### Belge bölümü ###

Bu kapsamda ele alınması gereken ilk başlık “tarihi mirasın korunması ve geliştirilmesi” ise; ikinci ve bunu tamamlayacak ve sürdürülebilir kılacak olan başlık “ekonomi”dir. Yani oluşturulacak kültürel ve ticari ortamın Kaleiçi’ne, Antalya’ya ve Türkiye’ye sağlayacağı mali katkıdır. Buna göre bu hedefe ulaşmak için katkı sağlayacağı düşünülen bazı önemli konular aşağıdaki gibi sıralanabilir;

Aslına uygun olmak kaydıyla gerekiyorsa bazı yakın tarihli yapıların yıkılıp, yeniden yapılmasına olanak tanınabilir.

Antalya geleneksel kültürünün ürünü olan yapılardan hareketle, ANTALYAEVİ gibi birkaç örnek proje oluşturulup, bunların yapılmasına ve yaygınlaşmasına “Kültür Bakanlığı ve yerel birim” kaynaklarından özel destekler verilebilir.

Kaleiçi’ndeki betonarme yapıların, yüksek katlı veya tek katlı binaların geleneksel mimariyle uyumunun sağlanmasına yönelik olarak proje ve mali destek sağlanabilir.

Eski yapılarını onarmak veya yeniden inşa etmek üzere mali gücü yetersiz olan veya bu alanda girişimde bulunmak isteyenlere mali kolaylıklar yanında kredi ve proje destekleri sağlanabilir.

Dahası bu yapılara, sokaklara ve mekanlara ruh verecek olan geleneksel kültürün temel unsuru olan ve Antalya geleneksel yaşam biçimini ortaya koyacak çalışmalara da yer vermek gerekiyor. Bu kapsamda Suna-İnan Kıraç Kaleiçi Müzesi, TURSAB uygulamaları ve Alp Paşa Butik Otel gibi özgün uygulamalar güzel örnekler olarak verilebilir. Aynı şekilde özellikle turizm ve ticareti canlandırma potansiyeli bulunan yeni ve özgün örneklerin çoğaltılmasına yönelik butik otel gibi uygulamalar üzerinde daha fazla yoğunlaşılabilir.

Geleneksel el sanatları ürünlerinin sergileneceği mekanlar, heykelciklerle anlatım yönteminin seçildiği eski çocuk oyunlarını temsil eden çalışmaların yer aldığı alanların oluşturulması üzerinde durulabilir.

### Kayıtlar ###

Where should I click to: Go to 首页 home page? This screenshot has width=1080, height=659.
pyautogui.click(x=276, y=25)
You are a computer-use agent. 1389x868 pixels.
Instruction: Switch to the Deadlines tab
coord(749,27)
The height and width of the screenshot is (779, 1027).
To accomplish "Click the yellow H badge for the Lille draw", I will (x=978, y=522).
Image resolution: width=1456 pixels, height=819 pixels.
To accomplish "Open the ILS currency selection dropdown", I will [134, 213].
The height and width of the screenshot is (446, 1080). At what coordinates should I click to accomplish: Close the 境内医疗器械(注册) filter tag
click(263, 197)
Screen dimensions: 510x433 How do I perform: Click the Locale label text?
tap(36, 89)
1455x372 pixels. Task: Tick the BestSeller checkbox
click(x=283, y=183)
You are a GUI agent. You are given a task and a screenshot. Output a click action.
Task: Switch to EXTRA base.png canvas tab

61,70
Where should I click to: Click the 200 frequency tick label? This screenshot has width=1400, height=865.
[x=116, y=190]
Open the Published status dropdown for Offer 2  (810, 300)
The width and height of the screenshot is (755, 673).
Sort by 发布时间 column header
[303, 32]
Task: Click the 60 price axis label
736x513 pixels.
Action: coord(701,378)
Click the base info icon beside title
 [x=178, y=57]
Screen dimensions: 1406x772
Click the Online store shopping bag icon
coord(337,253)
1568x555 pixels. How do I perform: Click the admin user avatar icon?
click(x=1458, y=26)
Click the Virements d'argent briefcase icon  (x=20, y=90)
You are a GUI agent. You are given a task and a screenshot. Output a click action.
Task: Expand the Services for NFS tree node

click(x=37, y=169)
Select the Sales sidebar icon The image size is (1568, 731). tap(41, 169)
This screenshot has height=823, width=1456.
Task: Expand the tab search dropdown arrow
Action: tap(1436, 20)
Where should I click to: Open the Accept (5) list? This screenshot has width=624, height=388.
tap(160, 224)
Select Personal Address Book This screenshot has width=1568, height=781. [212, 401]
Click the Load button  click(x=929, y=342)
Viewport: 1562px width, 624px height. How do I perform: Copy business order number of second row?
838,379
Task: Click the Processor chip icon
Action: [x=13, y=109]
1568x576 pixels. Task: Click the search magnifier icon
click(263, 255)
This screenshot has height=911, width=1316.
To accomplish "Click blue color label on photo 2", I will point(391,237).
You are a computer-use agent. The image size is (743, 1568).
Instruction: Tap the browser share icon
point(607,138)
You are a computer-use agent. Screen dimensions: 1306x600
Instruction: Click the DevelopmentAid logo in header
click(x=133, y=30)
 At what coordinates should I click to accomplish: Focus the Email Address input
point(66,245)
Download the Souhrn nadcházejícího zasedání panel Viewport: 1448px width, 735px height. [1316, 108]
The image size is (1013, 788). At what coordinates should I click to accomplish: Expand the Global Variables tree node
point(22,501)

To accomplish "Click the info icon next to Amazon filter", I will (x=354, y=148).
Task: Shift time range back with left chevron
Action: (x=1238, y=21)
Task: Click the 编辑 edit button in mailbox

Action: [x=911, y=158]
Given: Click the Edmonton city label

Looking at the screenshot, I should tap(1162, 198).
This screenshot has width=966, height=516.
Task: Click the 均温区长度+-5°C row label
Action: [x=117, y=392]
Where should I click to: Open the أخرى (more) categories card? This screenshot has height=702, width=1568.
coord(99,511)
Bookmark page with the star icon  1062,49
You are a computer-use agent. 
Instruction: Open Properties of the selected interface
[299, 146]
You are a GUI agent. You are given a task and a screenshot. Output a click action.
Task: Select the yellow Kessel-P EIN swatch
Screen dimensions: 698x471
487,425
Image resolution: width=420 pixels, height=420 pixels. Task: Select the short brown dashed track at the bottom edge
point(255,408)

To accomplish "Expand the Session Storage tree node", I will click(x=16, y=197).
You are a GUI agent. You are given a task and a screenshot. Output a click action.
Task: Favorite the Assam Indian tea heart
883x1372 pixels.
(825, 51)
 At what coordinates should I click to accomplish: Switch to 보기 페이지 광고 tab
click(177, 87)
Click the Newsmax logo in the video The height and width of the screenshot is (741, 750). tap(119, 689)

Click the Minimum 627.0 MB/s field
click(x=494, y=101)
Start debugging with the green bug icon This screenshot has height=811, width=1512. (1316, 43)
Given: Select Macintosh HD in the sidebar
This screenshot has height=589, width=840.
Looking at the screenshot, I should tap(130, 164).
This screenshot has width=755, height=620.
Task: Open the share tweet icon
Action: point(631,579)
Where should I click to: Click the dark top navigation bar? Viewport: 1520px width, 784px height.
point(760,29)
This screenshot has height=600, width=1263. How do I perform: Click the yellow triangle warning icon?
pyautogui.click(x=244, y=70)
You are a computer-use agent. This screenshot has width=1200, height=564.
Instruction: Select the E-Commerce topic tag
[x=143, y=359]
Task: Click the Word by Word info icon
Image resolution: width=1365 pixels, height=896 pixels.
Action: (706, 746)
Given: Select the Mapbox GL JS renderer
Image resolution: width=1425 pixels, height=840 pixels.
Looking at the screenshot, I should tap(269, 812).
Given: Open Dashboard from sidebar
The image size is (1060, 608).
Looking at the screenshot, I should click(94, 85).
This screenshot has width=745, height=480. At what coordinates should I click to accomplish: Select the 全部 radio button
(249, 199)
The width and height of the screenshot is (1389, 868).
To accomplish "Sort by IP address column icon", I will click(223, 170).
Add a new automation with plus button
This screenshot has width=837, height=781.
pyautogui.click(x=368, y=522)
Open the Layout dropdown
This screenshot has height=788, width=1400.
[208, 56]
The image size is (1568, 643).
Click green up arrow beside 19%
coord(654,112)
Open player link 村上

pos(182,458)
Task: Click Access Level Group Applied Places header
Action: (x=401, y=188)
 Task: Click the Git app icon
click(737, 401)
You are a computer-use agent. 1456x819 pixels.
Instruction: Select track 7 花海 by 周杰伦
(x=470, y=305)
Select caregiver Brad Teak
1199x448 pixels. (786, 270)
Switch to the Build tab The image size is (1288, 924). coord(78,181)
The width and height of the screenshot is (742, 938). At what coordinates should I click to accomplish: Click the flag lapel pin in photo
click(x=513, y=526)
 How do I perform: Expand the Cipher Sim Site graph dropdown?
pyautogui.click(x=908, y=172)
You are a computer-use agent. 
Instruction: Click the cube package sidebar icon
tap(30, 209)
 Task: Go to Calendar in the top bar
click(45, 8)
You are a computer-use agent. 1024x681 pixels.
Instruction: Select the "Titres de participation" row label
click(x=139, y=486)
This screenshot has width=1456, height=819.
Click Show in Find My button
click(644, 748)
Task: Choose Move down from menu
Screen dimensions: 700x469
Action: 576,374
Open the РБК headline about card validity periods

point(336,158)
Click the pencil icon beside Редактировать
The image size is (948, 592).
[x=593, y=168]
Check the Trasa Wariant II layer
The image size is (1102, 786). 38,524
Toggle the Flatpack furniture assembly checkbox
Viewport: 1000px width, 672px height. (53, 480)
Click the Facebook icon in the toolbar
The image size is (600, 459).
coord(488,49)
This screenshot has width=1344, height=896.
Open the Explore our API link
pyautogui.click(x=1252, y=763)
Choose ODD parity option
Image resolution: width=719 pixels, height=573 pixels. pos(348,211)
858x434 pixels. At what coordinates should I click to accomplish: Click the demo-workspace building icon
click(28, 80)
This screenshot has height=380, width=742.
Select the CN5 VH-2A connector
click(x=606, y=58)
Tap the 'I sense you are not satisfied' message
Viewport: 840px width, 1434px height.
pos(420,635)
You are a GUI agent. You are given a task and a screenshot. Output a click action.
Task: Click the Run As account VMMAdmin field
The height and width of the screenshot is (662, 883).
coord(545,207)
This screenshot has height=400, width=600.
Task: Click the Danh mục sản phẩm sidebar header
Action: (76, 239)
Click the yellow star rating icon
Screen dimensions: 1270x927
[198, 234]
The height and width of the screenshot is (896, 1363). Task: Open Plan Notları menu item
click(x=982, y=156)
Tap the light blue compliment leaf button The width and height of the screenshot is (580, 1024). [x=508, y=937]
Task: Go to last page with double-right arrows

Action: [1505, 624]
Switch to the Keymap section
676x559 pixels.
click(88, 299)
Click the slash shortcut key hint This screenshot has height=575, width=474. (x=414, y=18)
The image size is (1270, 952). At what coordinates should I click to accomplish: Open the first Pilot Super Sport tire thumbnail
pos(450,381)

###

Lütfen Kaleiçi metninde "Antalya geleneksel kültürünün" ile "mali destek sağlanabilir." arasındaki kısmı, bu iki ifade de dahil olmak üzere, hiçbir değişiklik yapmadan döndürün.

## Yanıt olarak:
Antalya geleneksel kültürünün ürünü olan yapılardan hareketle, ANTALYAEVİ gibi birkaç örnek proje oluşturulup, bunların yapılmasına ve yaygınlaşmasına “Kültür Bakanlığı ve yerel birim” kaynaklarından özel destekler verilebilir.

Kaleiçi’ndeki betonarme yapıların, yüksek katlı veya tek katlı binaların geleneksel mimariyle uyumunun sağlanmasına yönelik olarak proje ve mali destek sağlanabilir.